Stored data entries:
++++++

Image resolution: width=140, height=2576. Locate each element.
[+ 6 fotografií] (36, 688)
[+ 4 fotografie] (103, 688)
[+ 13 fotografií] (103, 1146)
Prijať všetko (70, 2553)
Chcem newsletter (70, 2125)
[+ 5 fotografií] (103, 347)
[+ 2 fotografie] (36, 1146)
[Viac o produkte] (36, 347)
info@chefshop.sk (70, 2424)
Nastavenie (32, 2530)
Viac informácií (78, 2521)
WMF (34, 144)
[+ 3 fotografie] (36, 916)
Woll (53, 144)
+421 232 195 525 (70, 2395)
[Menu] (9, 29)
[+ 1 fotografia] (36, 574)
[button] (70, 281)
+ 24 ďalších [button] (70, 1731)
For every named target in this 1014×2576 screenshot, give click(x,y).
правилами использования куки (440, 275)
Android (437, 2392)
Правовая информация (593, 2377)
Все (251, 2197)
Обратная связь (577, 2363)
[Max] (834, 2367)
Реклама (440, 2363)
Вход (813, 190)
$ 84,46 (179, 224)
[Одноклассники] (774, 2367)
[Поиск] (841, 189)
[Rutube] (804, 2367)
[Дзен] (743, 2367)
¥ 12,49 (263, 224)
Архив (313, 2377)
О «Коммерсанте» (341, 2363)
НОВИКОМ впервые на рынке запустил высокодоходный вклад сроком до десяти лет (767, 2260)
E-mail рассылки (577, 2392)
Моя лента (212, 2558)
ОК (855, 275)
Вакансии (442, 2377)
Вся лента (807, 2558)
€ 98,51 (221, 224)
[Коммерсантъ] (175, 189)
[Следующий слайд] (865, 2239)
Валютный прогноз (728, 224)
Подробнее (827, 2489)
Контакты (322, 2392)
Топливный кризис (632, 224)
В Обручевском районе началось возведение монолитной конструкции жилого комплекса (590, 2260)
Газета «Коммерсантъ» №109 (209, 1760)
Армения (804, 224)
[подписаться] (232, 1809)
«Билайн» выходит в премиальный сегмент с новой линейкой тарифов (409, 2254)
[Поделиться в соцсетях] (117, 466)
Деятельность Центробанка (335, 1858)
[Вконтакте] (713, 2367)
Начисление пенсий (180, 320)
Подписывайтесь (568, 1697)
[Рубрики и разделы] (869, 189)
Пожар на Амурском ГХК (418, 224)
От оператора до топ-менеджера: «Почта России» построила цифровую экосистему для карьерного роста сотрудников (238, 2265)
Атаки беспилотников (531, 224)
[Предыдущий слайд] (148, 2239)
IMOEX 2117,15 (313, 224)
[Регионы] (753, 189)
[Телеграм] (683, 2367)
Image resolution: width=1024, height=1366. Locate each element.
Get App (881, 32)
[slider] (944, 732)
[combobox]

++++++

-- EXERCISE DETAILS --
To complete the exercise, print all of the entries exactly.

-- EXPECTED ANSWER --
Image resolution: width=140, height=2576. Locate each element.
[+ 6 fotografií] (36, 688)
[+ 4 fotografie] (103, 688)
[+ 13 fotografií] (103, 1146)
Prijať všetko (70, 2553)
Chcem newsletter (70, 2125)
[+ 5 fotografií] (103, 347)
[+ 2 fotografie] (36, 1146)
[Viac o produkte] (36, 347)
info@chefshop.sk (70, 2424)
Nastavenie (32, 2530)
Viac informácií (78, 2521)
WMF (34, 144)
[+ 3 fotografie] (36, 916)
Woll (53, 144)
+421 232 195 525 (70, 2395)
[Menu] (9, 29)
[+ 1 fotografia] (36, 574)
[button] (70, 281)
+ 24 ďalších [button] (70, 1731)
For every named target in this 1014×2576 screenshot, give click(x,y).
правилами использования куки (440, 275)
Android (437, 2392)
Правовая информация (593, 2377)
Все (251, 2197)
Обратная связь (577, 2363)
[Max] (834, 2367)
Реклама (440, 2363)
Вход (813, 190)
$ 84,46 (179, 224)
[Одноклассники] (774, 2367)
[Поиск] (841, 189)
[Rutube] (804, 2367)
[Дзен] (743, 2367)
¥ 12,49 (263, 224)
Архив (313, 2377)
О «Коммерсанте» (341, 2363)
НОВИКОМ впервые на рынке запустил высокодоходный вклад сроком до десяти лет (767, 2260)
E-mail рассылки (577, 2392)
Моя лента (212, 2558)
ОК (855, 275)
Вакансии (442, 2377)
Вся лента (807, 2558)
€ 98,51 (221, 224)
[Коммерсантъ] (175, 189)
[Следующий слайд] (865, 2239)
Валютный прогноз (728, 224)
Подробнее (827, 2489)
Контакты (322, 2392)
Топливный кризис (632, 224)
В Обручевском районе началось возведение монолитной конструкции жилого комплекса (590, 2260)
Газета «Коммерсантъ» №109 (209, 1760)
Армения (804, 224)
[подписаться] (232, 1809)
«Билайн» выходит в премиальный сегмент с новой линейкой тарифов (409, 2254)
[Поделиться в соцсетях] (117, 466)
Деятельность Центробанка (335, 1858)
[Вконтакте] (713, 2367)
Начисление пенсий (180, 320)
Подписывайтесь (568, 1697)
[Рубрики и разделы] (869, 189)
Пожар на Амурском ГХК (418, 224)
От оператора до топ-менеджера: «Почта России» построила цифровую экосистему для карьерного роста сотрудников (238, 2265)
Атаки беспилотников (531, 224)
[Предыдущий слайд] (148, 2239)
IMOEX 2117,15 (313, 224)
[Регионы] (753, 189)
[Телеграм] (683, 2367)
Image resolution: width=1024, height=1366. Locate each element.
Get App (881, 32)
[slider] (944, 732)
[combobox]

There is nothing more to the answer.